I could also speak about Milford hospital, which is essential to the local community. The consultation is therefore important.
However, the issue that I shall speak about is the one about which I feel most strongly. The Government have demonstrated such contempt for the south-east and disregard for Members of Parliament that I am still trembling from the information that I recently received. In a press notice, the Government announced a £1 billion boost for national strategic roads and their programme for the future. We learned that the A3 at Hindhead is to be taken out of the spending programme. The details of the notice show how the Government define whether a road is of predominantly national and international importance or of predominantly regional interest, but everyone in the Highways Agency says that that is purely a political decision.

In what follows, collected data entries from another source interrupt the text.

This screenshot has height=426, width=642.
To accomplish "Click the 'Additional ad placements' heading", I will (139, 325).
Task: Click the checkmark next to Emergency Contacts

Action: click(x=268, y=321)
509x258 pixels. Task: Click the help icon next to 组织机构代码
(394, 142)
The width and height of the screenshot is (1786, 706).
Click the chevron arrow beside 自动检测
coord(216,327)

A year ago, in response to a question that I asked about the Hindhead tunnel and the time scale for the project, the hon. Member for Pontypridd (Dr. Howells), who had ministerial responsibility for roads, said:
"Subject to the satisfactory completion of the Statutory Procedures and the availability of funds the A3 Hindhead scheme should be in a position to start construction in 2005 and the new road open to traffic in 2009."[Official Report, 17 December 2003; Vol. 415, c. 920W.]
The point about that announcement is that neither the then roads Minister nor the chief executive of the Highways Agency has made any contact with me or my neighbouring Member of Parliament. I defy the Minister to find a road scheme in the country for which there is a clearer need for new investment[Interruption.] Name one, please.

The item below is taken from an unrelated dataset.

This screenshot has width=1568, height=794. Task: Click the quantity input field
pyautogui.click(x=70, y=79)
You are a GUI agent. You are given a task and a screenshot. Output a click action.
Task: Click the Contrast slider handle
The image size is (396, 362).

At the inquiry, which started earlier this year, the adviser who was acting on behalf of the Highways Agency said:
"there is no real necessity for evidence from the Agency that the traffic problems of Hindhead are so acute as to urgently require a solution."
We only have to go there to see that no responsible highway authority could let those conditions continue when there is a real prospect of a solution. The problem has gone on for too long and local people should wait no longer for a solution.

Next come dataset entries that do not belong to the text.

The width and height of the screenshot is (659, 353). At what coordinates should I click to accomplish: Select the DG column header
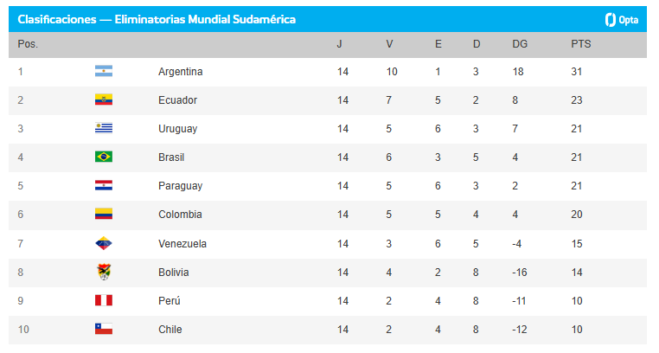pyautogui.click(x=520, y=44)
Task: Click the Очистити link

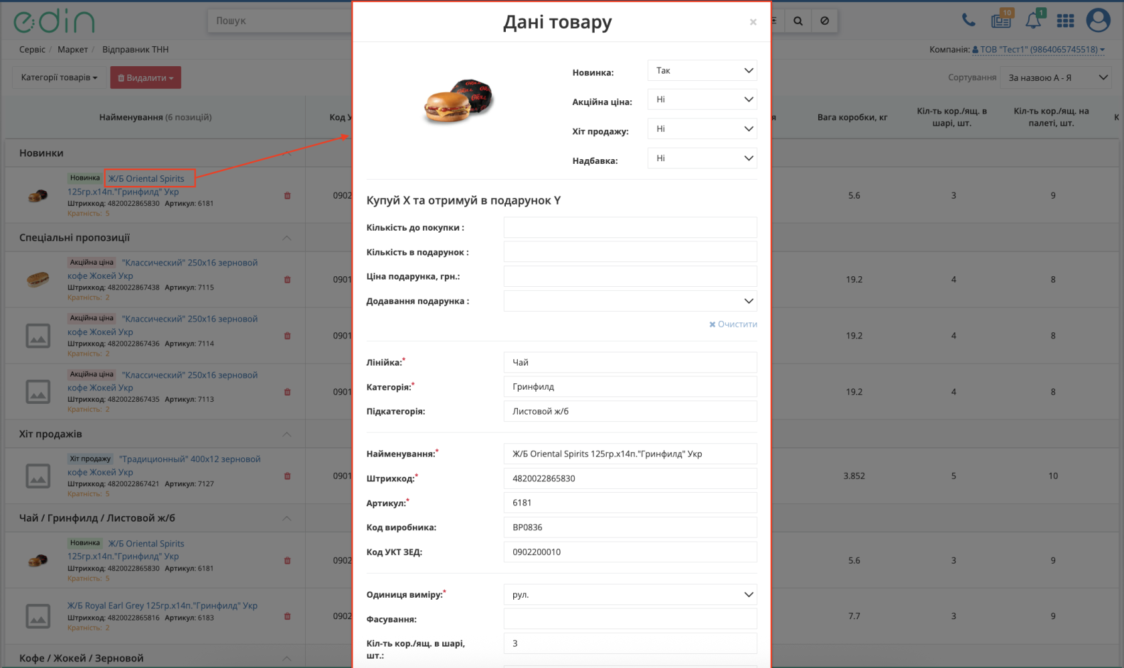Action: pos(733,324)
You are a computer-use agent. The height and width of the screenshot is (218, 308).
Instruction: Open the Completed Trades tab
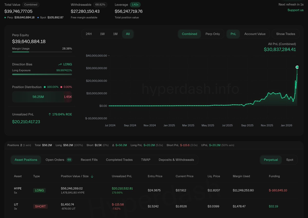pyautogui.click(x=119, y=160)
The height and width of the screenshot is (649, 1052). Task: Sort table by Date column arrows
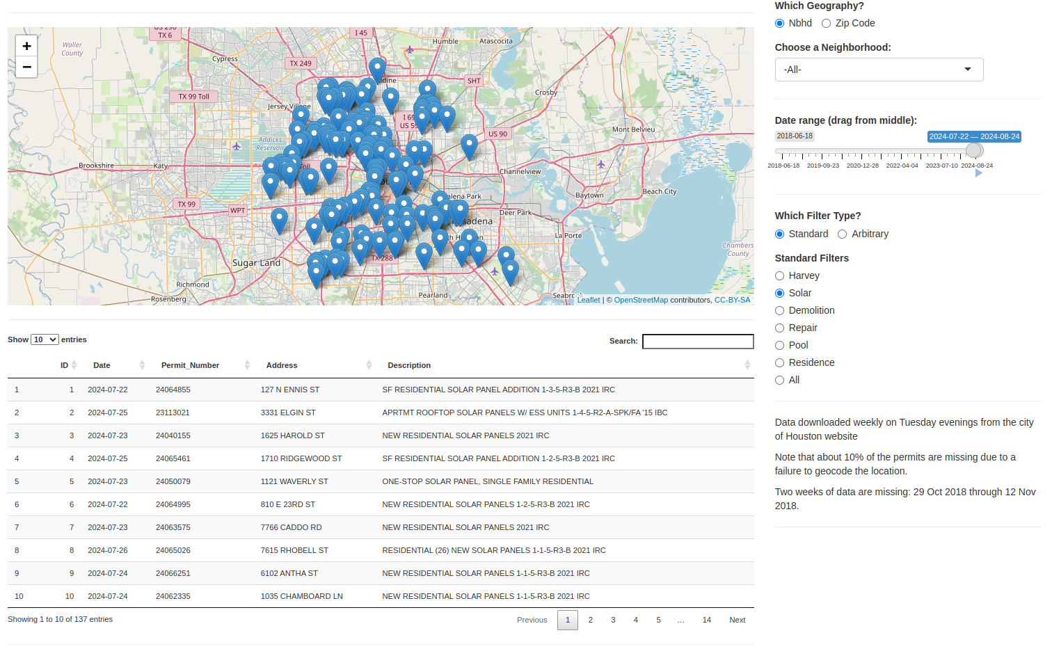(x=142, y=365)
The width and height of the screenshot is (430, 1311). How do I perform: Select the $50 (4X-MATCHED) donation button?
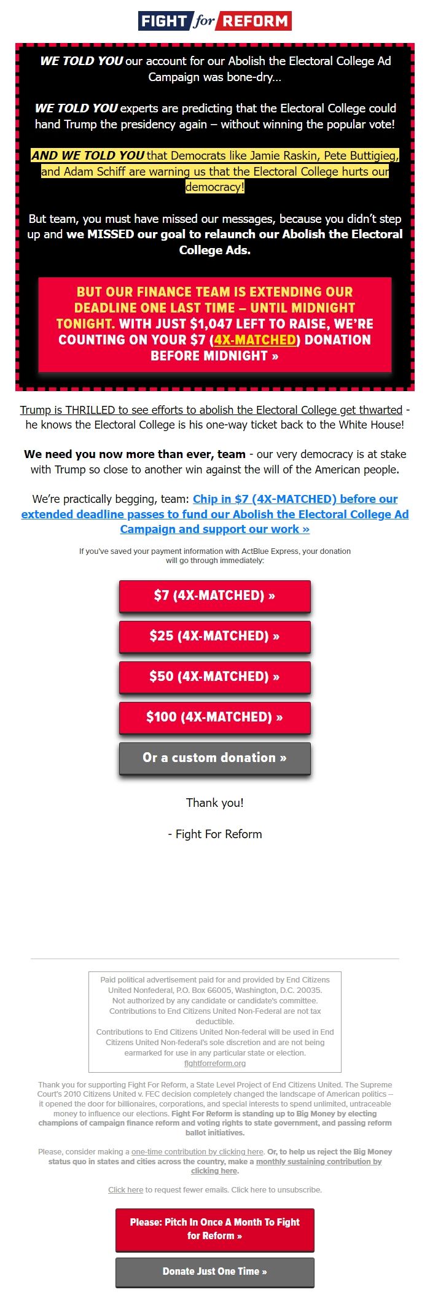[x=214, y=677]
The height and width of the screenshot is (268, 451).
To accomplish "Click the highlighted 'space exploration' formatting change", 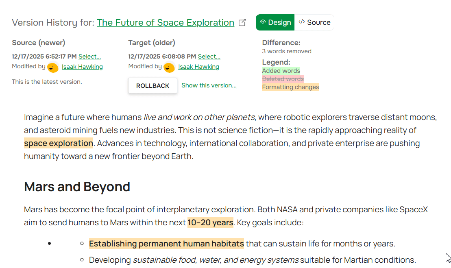I will 59,143.
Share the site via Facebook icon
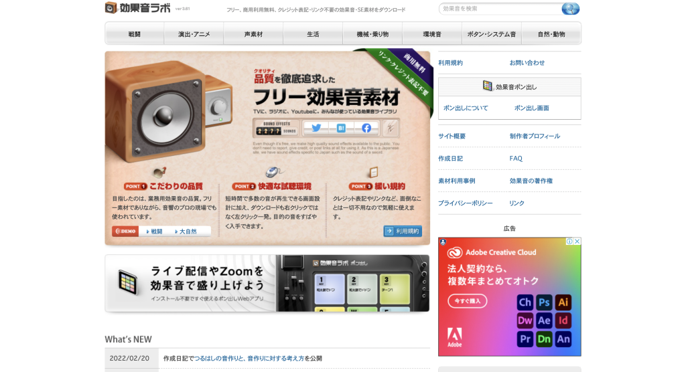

I am sure that the House is anxious to know all the fascinating details about the road scheme at Hindhead. It is an area of outstanding natural beauty. It is an area of national and international importance. It is of special landscape value. The Devil's Punch Bowl at Hindhead is the only area on the route between Scotland and Portsmouth that has no dual carriageway. Since this Government have been in power, there have been a great number of roads Ministers, many of them from Scotland, and it is important to point out that they may wish to travel to Portsmouth, which we are now told is only of regional, not national, significance. Portsmouth is the second most popular passenger port. It is one of the key gateways to the European continent. The area has the only traffic lights on that route between Gatwick, Heathrow and Portsmouth, but the Government say that this is only of regional interest.